**EXERCISE REQUIREMENTS**
• A. In the probability thread about network paths, what sum would the asker's method give if each path worked 30% of the time?
• B. Update the probability thread, starting at the words "What you're doing" and ending after "more than $1$.", so that "reliability" reads "success rate" instead.
• C. Extend the probability thread about network paths, picking up after its final sentence.

1
$\begingroup$

I am working the following probability problem which I came across online:

A computer network has 5 paths to its destination. Each path has a 20% chance of working and each path is independent. Am I guaranteed that at least one path will work?

I first answered it like:

P(1st path working OR 2nd path working OR 3rd path working OR 4th path working OR 5th path working) = 0.2 + 0.2 + 0.2 + 0.2 + 0.2 = 1

but apparently that is not correct. Can someone explain why?

Thanks!

  • 0
    So if the probability that each path works were $30\%$ instead of $20\%$, would you have said that the probability of at least one path working is $0.3+0.3+0.3+0.3+0.3=1.5$?2012-04-21

2 Answers 2

3

What you're doing has no right to work, because if there had been 6 paths each with 20% reliability, the same method would yield a probability of $1.2$ -- but probabilities cannot be more than $1$.

Your fundamental error is that you're adding independent probabilities. Doing so is never correct, because it amounts to ignoring the possibility that both independent events occur at the same time (which they can do because they're independent).

The smart way to do questions like this is to compute the probability that all paths will fail at the same time (which involves multiplication which is allowed for independent probabilities), and then invert that result.

**DATASET CONTENT**

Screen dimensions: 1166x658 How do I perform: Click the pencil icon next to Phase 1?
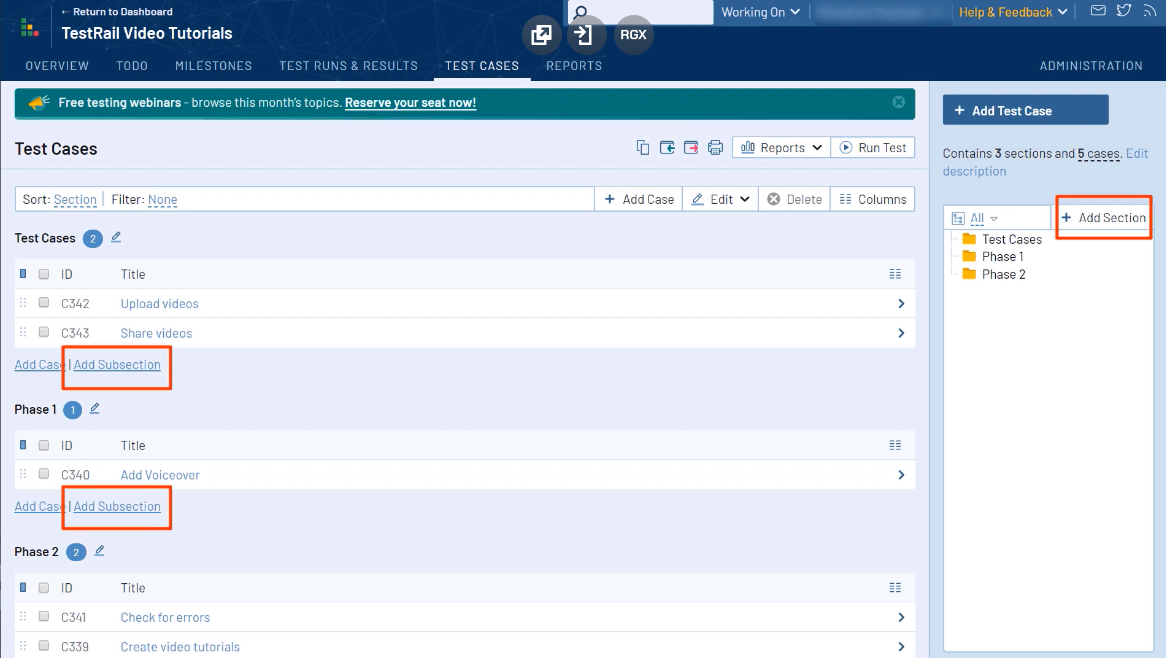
--
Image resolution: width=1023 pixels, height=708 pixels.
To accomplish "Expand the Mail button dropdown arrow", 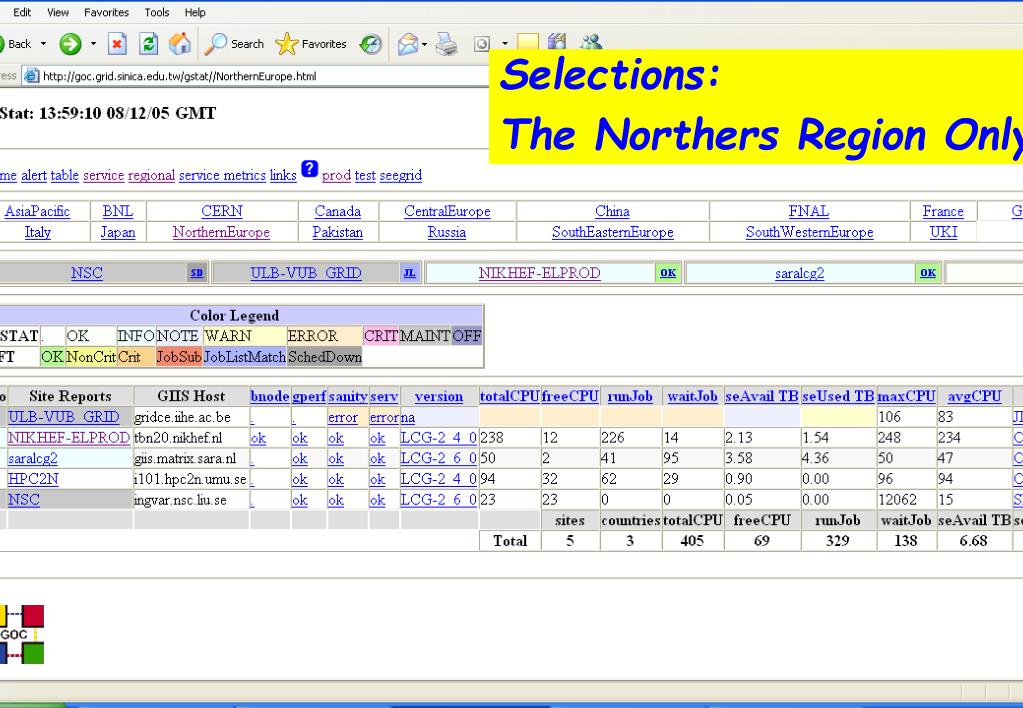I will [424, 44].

**RESPONSES BY TASK**
• A. 0.3 + 0.3 + 0.3 + 0.3 + 0.3 = 1.5

• B.
What you're doing has no right to work, because if there had been 6 paths each with 20% success rate, the same method would yield a probability of $1.2$ -- but probabilities cannot be more than $1$.

• C.
  • 0
    Probabilities of events that are known _never to happen at the same time_ can be added freely. (And addition is used internally in the correct rule for independent events: $P(A\cup B)=P(A)+P(B)-P(A)P(B)$ when $A$ and $B$ are independent).2012-04-21
0

It is clear that the probability isn't $1$, just imagine the scenario where all paths fail. Surely this scenario can happen since each path has a positive probability of failing and they are independent.

The probability that at least one path will work is $1 - P(\text{all paths fail})$. Since the paths are independent, the probability that all paths fail simultaneously is exactly the product of their probabilities to fail.

Thus, $P(\text{at least one path works}) = 1 - P(\text{all paths fail}) = 1 - (0.80)^5 = 0.67232$.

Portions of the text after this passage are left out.